La Hoguette (/fr/) is a commune in the Calvados department in the Normandy region in northwestern France.

==Geography==

Five rivers run through the commune the Filaine, Gronde, Traine-feuilles, Trainefeuille and Bilaine.

The commune borders the Orne department.

The Commune has an area of woods known as Saint-André.

==Archeology==

La Hoguette is also the type site of the early Neolithic La Hoguette culture that is found mainly in association with Linear pottery (Linearbandkeramic) or Limburg pottery in Northern France, The Netherlands, Alsace and Western Germany. It is believed to ultimately derive from the Mediterranean Cardial culture traditions. Important sites of the La-Hoguette culture include Stuttgart-Wilhelma, Dautenheim and Godelau.

The La Hoguette pottery was found under a later megalithic tomb and first misidentified as Linearbandkeramic. La Hoguette marks the westernmost point of the distribution of this culture.
The place name La Hoguette is believed to derive from the Old Norse word Haugr meaning a knoll or a hill.

==Places of interest==

Abbaye de Saint-André-de-Gouffern is the remains of a 12th century Abbey built in 1127 and is classed as a Monument historique

==Personalities==
La Hoguette was the birthplace of Georges Marchais (1920–1997), head of the French Communist Party.

::::::::

* _WORK TO COMPLETE_:
(a) According to the passage on La Hoguette, what Old Norse word is the place name believed to derive from?
(b) Duplicate the part of the passage on La Hoguette starting with "The La Hoguette" and going on through "knoll or a hill.".
The records have nothing to do with this.

* _RECORDED DATA_:

::::::::

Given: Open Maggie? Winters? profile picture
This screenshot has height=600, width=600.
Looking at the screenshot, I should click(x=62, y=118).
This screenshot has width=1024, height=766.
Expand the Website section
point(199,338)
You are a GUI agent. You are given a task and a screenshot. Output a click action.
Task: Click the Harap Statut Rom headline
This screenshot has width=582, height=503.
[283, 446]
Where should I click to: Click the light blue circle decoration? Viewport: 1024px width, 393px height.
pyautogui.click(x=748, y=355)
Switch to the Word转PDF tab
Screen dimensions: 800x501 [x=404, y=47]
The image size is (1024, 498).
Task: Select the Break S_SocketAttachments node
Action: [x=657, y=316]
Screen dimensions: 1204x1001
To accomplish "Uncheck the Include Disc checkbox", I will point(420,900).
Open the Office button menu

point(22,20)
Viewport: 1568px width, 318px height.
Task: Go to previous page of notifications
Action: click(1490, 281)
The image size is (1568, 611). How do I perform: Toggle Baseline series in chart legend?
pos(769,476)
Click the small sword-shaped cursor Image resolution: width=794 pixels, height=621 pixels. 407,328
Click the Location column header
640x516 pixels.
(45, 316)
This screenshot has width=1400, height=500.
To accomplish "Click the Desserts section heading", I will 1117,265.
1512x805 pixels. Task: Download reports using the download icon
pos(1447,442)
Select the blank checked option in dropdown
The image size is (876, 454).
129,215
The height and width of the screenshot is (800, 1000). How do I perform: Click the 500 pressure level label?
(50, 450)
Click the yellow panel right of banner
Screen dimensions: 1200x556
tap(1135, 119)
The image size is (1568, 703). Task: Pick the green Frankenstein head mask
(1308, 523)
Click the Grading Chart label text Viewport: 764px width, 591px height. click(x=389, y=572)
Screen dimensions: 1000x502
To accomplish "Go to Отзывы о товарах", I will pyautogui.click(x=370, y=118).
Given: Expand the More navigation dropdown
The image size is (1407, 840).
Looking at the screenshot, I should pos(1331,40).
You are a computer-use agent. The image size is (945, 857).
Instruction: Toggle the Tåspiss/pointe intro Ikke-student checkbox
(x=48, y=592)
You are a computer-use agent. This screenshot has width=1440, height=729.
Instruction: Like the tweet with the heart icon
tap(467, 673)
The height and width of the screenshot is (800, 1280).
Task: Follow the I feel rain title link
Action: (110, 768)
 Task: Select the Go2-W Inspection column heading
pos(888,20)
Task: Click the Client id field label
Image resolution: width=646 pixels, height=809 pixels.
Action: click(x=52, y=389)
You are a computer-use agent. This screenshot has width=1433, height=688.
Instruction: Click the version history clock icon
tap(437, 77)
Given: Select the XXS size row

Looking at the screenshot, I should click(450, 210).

::::::::

* _SOLUTION LIST_:
(a) Haugr, meaning a knoll or a hill.

(b)
The La Hoguette pottery was found under a later megalithic tomb and first misidentified as Linearbandkeramic. La Hoguette marks the westernmost point of the distribution of this culture.
The place name La Hoguette is believed to derive from the Old Norse word Haugr meaning a knoll or a hill.